TRY IT
Going down the listing below, print exactly each line from the one with "Majandus (27, 921)" up to and including the one with "Overview (196, 880)", and skip the rest.

EXTRACTED MATERIAL
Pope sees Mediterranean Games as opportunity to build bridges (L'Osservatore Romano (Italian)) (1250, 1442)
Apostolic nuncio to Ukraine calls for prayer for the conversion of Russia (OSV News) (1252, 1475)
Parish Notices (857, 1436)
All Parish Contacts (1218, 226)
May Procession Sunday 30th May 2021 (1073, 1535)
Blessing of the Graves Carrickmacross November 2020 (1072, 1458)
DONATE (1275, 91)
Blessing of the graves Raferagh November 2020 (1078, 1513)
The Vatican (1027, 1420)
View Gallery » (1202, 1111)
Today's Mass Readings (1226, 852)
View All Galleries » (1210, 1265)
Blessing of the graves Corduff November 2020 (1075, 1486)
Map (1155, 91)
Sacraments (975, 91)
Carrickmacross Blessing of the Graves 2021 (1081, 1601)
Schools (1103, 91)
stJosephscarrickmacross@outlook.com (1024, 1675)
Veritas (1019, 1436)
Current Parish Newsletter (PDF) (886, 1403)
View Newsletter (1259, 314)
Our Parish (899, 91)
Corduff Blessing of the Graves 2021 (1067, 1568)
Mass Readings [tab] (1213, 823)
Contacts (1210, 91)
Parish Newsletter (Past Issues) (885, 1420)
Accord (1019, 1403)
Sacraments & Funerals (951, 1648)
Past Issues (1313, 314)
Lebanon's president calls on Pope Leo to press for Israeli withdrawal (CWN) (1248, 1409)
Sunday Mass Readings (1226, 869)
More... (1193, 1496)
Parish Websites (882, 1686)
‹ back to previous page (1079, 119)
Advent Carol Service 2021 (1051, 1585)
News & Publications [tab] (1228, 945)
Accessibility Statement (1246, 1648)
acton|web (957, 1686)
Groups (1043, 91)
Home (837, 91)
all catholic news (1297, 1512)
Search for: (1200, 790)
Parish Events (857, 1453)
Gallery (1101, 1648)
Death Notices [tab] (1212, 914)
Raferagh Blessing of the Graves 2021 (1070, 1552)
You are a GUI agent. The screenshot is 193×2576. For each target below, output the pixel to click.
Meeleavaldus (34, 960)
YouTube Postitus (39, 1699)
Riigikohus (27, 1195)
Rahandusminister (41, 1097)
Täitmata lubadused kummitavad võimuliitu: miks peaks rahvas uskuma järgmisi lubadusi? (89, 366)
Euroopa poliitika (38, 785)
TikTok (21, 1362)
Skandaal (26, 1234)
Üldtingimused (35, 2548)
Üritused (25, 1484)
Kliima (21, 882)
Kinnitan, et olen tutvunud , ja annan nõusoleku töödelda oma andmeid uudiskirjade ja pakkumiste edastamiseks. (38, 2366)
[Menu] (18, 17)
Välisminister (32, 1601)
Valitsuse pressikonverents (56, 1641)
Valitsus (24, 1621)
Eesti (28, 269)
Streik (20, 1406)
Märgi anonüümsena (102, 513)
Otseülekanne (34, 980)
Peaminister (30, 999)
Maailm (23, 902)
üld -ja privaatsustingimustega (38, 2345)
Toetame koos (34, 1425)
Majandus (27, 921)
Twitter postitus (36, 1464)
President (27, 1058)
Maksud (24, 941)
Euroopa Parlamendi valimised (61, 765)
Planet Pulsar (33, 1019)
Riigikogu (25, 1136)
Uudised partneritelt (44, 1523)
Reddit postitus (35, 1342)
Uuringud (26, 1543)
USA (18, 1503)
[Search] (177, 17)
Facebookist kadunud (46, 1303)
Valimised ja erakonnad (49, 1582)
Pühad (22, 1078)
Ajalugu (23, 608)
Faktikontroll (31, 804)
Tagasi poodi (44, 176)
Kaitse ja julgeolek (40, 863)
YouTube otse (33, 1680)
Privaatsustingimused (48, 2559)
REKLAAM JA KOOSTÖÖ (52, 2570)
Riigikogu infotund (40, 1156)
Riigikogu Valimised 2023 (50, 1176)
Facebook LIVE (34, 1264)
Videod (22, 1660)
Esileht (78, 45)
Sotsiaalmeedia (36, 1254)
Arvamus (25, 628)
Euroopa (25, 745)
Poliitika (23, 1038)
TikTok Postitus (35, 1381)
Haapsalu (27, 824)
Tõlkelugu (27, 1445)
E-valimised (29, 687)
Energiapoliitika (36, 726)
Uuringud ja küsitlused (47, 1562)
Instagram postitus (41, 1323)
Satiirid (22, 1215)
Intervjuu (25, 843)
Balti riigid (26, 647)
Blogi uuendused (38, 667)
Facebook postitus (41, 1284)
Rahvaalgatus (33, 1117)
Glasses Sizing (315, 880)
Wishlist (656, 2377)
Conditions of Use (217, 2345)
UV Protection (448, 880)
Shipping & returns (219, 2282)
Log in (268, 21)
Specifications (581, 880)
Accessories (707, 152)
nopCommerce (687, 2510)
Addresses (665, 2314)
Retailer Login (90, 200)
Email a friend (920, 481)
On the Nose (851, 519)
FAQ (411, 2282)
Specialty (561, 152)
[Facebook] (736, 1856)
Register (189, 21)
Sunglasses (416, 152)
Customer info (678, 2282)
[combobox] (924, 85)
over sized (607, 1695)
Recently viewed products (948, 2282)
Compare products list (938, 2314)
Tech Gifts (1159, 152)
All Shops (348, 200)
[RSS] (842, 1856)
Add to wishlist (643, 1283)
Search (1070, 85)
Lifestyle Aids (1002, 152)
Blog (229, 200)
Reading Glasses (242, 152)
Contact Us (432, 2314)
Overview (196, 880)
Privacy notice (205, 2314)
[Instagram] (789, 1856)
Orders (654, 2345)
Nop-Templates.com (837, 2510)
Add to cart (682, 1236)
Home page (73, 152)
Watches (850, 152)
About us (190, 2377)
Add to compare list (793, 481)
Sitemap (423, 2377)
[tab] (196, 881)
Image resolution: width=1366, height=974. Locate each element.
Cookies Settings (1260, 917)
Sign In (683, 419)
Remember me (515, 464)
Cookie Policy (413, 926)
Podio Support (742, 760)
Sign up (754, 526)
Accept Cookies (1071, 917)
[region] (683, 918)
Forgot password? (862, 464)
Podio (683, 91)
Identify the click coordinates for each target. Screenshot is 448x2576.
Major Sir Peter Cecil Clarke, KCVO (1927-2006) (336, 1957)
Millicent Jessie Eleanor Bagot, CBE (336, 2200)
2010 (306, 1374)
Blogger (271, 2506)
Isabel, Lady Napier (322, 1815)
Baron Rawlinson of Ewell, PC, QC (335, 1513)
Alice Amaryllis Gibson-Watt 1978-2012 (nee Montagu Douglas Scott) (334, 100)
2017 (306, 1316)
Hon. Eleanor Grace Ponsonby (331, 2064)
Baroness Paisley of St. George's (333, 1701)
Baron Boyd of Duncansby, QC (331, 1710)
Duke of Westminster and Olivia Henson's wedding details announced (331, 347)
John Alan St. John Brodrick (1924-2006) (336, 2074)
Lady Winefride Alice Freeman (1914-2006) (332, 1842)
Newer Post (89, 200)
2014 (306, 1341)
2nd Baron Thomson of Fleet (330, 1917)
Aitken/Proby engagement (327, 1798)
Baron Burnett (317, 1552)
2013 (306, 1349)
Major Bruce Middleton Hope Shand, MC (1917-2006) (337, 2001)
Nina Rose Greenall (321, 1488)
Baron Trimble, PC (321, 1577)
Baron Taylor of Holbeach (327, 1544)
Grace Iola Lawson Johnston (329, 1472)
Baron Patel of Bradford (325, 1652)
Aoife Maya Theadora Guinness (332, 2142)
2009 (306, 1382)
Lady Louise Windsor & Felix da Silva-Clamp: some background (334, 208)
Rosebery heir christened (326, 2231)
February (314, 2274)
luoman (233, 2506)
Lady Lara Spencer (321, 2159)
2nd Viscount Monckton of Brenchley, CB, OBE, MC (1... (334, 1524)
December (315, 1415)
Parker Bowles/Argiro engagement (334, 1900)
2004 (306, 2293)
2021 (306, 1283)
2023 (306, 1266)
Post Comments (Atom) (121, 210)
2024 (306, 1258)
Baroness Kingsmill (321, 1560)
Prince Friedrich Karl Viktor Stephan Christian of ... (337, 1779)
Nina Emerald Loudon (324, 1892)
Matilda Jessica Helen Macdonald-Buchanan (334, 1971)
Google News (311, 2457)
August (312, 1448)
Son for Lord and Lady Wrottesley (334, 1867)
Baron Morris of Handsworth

RESULT FOR THIS TASK
Majandus (27, 921)
Twitter postitus (36, 1464)
President (27, 1058)
Maksud (24, 941)
Euroopa Parlamendi valimised (61, 765)
Planet Pulsar (33, 1019)
Riigikogu (25, 1136)
Uudised partneritelt (44, 1523)
Reddit postitus (35, 1342)
Uuringud (26, 1543)
USA (18, 1503)
[Search] (177, 17)
Facebookist kadunud (46, 1303)
Valimised ja erakonnad (49, 1582)
Pühad (22, 1078)
Ajalugu (23, 608)
Faktikontroll (31, 804)
Tagasi poodi (44, 176)
Kaitse ja julgeolek (40, 863)
YouTube otse (33, 1680)
Privaatsustingimused (48, 2559)
REKLAAM JA KOOSTÖÖ (52, 2570)
Riigikogu infotund (40, 1156)
Riigikogu Valimised 2023 (50, 1176)
Facebook LIVE (34, 1264)
Videod (22, 1660)
Esileht (78, 45)
Sotsiaalmeedia (36, 1254)
Arvamus (25, 628)
Euroopa (25, 745)
Poliitika (23, 1038)
TikTok Postitus (35, 1381)
Haapsalu (27, 824)
Tõlkelugu (27, 1445)
E-valimised (29, 687)
Energiapoliitika (36, 726)
Uuringud ja küsitlused (47, 1562)
Instagram postitus (41, 1323)
Satiirid (22, 1215)
Intervjuu (25, 843)
Balti riigid (26, 647)
Blogi uuendused (38, 667)
Facebook postitus (41, 1284)
Rahvaalgatus (33, 1117)
Glasses Sizing (315, 880)
Wishlist (656, 2377)
Conditions of Use (217, 2345)
UV Protection (448, 880)
Shipping & returns (219, 2282)
Log in (268, 21)
Specifications (581, 880)
Accessories (707, 152)
nopCommerce (687, 2510)
Addresses (665, 2314)
Retailer Login (90, 200)
Email a friend (920, 481)
On the Nose (851, 519)
FAQ (411, 2282)
Specialty (561, 152)
[Facebook] (736, 1856)
Register (189, 21)
Sunglasses (416, 152)
Customer info (678, 2282)
[combobox] (924, 85)
over sized (607, 1695)
Recently viewed products (948, 2282)
Compare products list (938, 2314)
Tech Gifts (1159, 152)
All Shops (348, 200)
[RSS] (842, 1856)
Add to wishlist (643, 1283)
Search (1070, 85)
Lifestyle Aids (1002, 152)
Blog (229, 200)
Reading Glasses (242, 152)
Contact Us (432, 2314)
Overview (196, 880)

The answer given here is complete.